Task inputs below:

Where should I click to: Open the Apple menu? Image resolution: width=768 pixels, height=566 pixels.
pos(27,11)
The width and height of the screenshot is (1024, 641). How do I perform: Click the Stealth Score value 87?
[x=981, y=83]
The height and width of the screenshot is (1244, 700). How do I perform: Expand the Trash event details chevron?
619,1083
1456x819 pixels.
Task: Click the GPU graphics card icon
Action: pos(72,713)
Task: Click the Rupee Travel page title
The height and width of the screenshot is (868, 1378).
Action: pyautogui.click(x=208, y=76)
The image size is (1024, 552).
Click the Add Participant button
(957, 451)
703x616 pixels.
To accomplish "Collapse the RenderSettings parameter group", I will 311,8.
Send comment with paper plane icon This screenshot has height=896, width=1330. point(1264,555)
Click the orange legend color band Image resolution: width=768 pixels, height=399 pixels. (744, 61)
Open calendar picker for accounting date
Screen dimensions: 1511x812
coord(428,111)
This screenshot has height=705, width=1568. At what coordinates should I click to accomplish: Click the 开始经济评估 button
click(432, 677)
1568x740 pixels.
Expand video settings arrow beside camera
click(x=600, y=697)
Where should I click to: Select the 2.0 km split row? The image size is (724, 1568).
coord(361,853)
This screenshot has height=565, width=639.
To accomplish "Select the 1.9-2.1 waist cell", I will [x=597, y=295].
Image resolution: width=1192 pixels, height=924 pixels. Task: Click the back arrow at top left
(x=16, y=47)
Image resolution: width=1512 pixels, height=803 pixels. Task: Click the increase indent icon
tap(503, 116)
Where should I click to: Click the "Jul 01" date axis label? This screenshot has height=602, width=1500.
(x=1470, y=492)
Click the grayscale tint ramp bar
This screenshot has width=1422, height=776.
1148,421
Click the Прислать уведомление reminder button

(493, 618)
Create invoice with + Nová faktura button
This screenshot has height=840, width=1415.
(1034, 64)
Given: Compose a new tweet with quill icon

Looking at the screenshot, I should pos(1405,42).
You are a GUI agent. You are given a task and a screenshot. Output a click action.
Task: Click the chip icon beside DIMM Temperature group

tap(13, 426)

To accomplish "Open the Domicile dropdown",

End of Task inputs.

**What the task requires:** Every record above should be output exactly.

**Response to the exercise:**
Where should I click to: Open the Apple menu? Image resolution: width=768 pixels, height=566 pixels.
pos(27,11)
The width and height of the screenshot is (1024, 641). How do I perform: Click the Stealth Score value 87?
[x=981, y=83]
The height and width of the screenshot is (1244, 700). How do I perform: Expand the Trash event details chevron?
619,1083
1456x819 pixels.
Task: Click the GPU graphics card icon
Action: pos(72,713)
Task: Click the Rupee Travel page title
The height and width of the screenshot is (868, 1378).
Action: pyautogui.click(x=208, y=76)
The image size is (1024, 552).
Click the Add Participant button
(957, 451)
703x616 pixels.
To accomplish "Collapse the RenderSettings parameter group", I will 311,8.
Send comment with paper plane icon This screenshot has height=896, width=1330. point(1264,555)
Click the orange legend color band Image resolution: width=768 pixels, height=399 pixels. (744, 61)
Open calendar picker for accounting date
Screen dimensions: 1511x812
coord(428,111)
This screenshot has height=705, width=1568. At what coordinates should I click to accomplish: Click the 开始经济评估 button
click(432, 677)
1568x740 pixels.
Expand video settings arrow beside camera
click(x=600, y=697)
Where should I click to: Select the 2.0 km split row? The image size is (724, 1568).
coord(361,853)
This screenshot has height=565, width=639.
To accomplish "Select the 1.9-2.1 waist cell", I will [x=597, y=295].
Image resolution: width=1192 pixels, height=924 pixels. Task: Click the back arrow at top left
(x=16, y=47)
Image resolution: width=1512 pixels, height=803 pixels. Task: Click the increase indent icon
tap(503, 116)
Where should I click to: Click the "Jul 01" date axis label? This screenshot has height=602, width=1500.
(x=1470, y=492)
Click the grayscale tint ramp bar
This screenshot has width=1422, height=776.
1148,421
Click the Прислать уведомление reminder button

(493, 618)
Create invoice with + Nová faktura button
This screenshot has height=840, width=1415.
(1034, 64)
Given: Compose a new tweet with quill icon

Looking at the screenshot, I should pos(1405,42).
You are a GUI agent. You are given a task and a screenshot. Output a click action.
Task: Click the chip icon beside DIMM Temperature group

tap(13, 426)

To accomplish "Open the Domicile dropdown",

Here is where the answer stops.